Photographer Ignacio Palacios uncovers a piece of paradise in the middle of the Outback.

“It’s the best-kept secret of the Outback,” nods Ignacio Palacios, before I’ve even finished the question. “It’s just a little gem.”

I’m here to talk to this photographer – a Spanish native who travelled the globe for 10 years, before settling in Australia – about his “very special” trip to Karijini National Park, a place that, for the most part, mass Australia has no idea even exists.

“It was so beautiful,” he says, with a shake of his head. “For me, it is the most beautiful national park in the country. There were some locations where I just could not stop taking photos. I just could not.” He stops for a moment, then says it: “It’s the most photogenic park in the country.”

More than Uluru? Kakadu? The Kimberley? Yes, he nods.

It’s a big statement, certainly, but for those who’ve been here, it’s not a controversial one.

Australian Traveller’s own editorial panel – including Dick Smith, Catriona Rowntree and Bob Ansett – once labelled Karijini an absolute bucket-list item. Lonely Planet describes it as “genuinely stunning”. And Daniel Scott, 2011 Australian Travel Writer of the Year, names it ‘one of his favourite places’.

“Of all the 200 Australian national parks I had so far visited,” Scott writes, reflecting on his first visit there, “Karijini, with its ancient chasms cleaved out of the Hamersley Range, left the most indelible impression on me.”

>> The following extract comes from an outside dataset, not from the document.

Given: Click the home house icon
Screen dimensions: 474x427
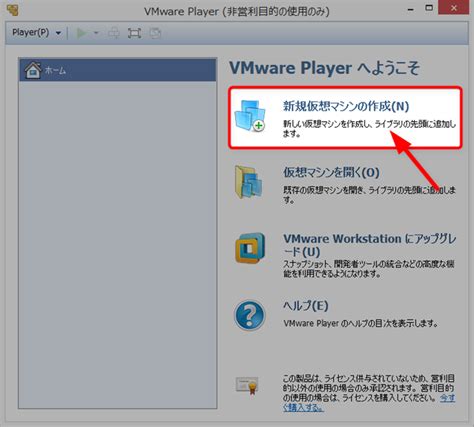Looking at the screenshot, I should [33, 70].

Sadly, most Australians will never manage to get here – or even, get to know much about it.

“I’ve been exploring for a long time; for four years I’ve explored Australia. [But] I hadn’t heard of Karijini when I first came here,” admits Palacios, who has photographed landscapes in 70 different countries (yes, 70).

“I just kept seeing beautiful pictures of these colourful gorges, in books by other photographers, and wondering where they were.”

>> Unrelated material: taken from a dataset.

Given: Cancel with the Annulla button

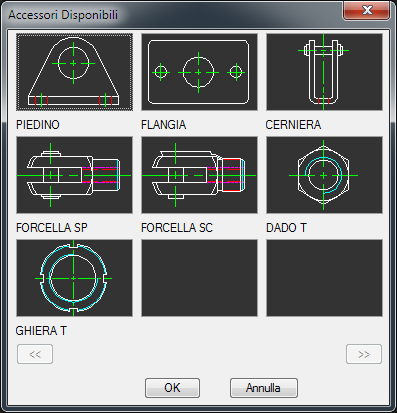Looking at the screenshot, I should (264, 388).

Granted, Karijini is not the easiest place to get to. At the heart of Western Australia’s Pilbara region in the north-western corner of the state, the park – formerly known as Hamersley National Park – is a good three days’ drive from Perth.

Or slightly more sensibly, a regional flight to either Newman or Paraburdoo, which are 190 kilometres and 100 kilometres away respectively. But then, it’s not the hardest place to get to, if you are happy to put in a little effort.

“The park is just a little thing,” points out Palacios.

“With The Kimberley you’ve got big boats, helicopters, or you have to drive for days and days to get around… but here, you hire your 4WD at the airport and when you arrive, it doesn’t take long to go from one place to another.” And there isn’t anyone who wouldn’t appreciate the beauty of this place, he continues.

“The colours, the nature… it’s so wild. Even when it’s dry there are many places to swim. It’s just so fresh and beautiful.”

Breathtaking views and soulful silences aside – with two-and-a-half-billion years under its belt, this landscape is one of the oldest on the planet – the swimming here is a highlight.

Several remarkable watering holes abound, some easily accessible even for the littlest among us, along with a year-round flowing waterfall, Fortescue Falls – something of a rarity for a park that happens to be in the middle of the desert.

There isn’t much that’s ‘normal’ about Karijini. Crowds are non-existent. Wildlife is bountiful. And in the middle of it all is another surprising find: a quiet collection of 50 eco-tents, complete with a little restaurant and well-stocked bar.

“It’s not like a luxury hotel,” Palacios is quick to add, seeing the gleam in my eye. “It’s just nice tents. Very, very nice tents.
“Although the food is really beautiful, too,” he adds as an afterthought. “I slept a lot. It was just so relaxing to be there.”

I can think of other adjectives I might use to describe a visit to Karijini, but I stay silent.

And rightly so: Palacios’ images speak all for themselves.

The details: Karijini National Park, WA

Getting there: Qantas operates daily flights from Perth to Paraburdoo and Newman – approximately two and three hours drive away respectively. Car rental is available at both airports; it is advisable to make the journey by 4WD.

Alternatively you can take a full-day guided tour from Tom Price with Lestok Tours or if you’re a thrill seeker, West Oz Active Adventure Tours.

Where to stay: Karijini Eco Retreat is a multi-award winning indigenous-owned retreat, offering unpowered camp sites (from $30 per night) and dorm-style tents (from $120 per night).

But our pick is the deluxe eco tent with private ensuite (from $178 per night). The alfresco restaurant allows guests to dine under the outback stars whilst indulging in some quality cuisine.

Alternatively Dale’s Campground offers several unpowered sites (from $7 per person/per night), but they don’t take bookings – so first in, best dressed. 08 9189 8157

Need to know: A pass is required to enter the national park – prices for a day pass start from $11 per vehicle. Visit karijini.com for more details.

The best time to travel – and peak season – runs from May to September. The temperature can reach in the 30s during the day but nights can get quite cold, so pack some woollies.

There are some stunning walks through the gorges, but check the difficulty of the track before you hike and take plenty of water with you.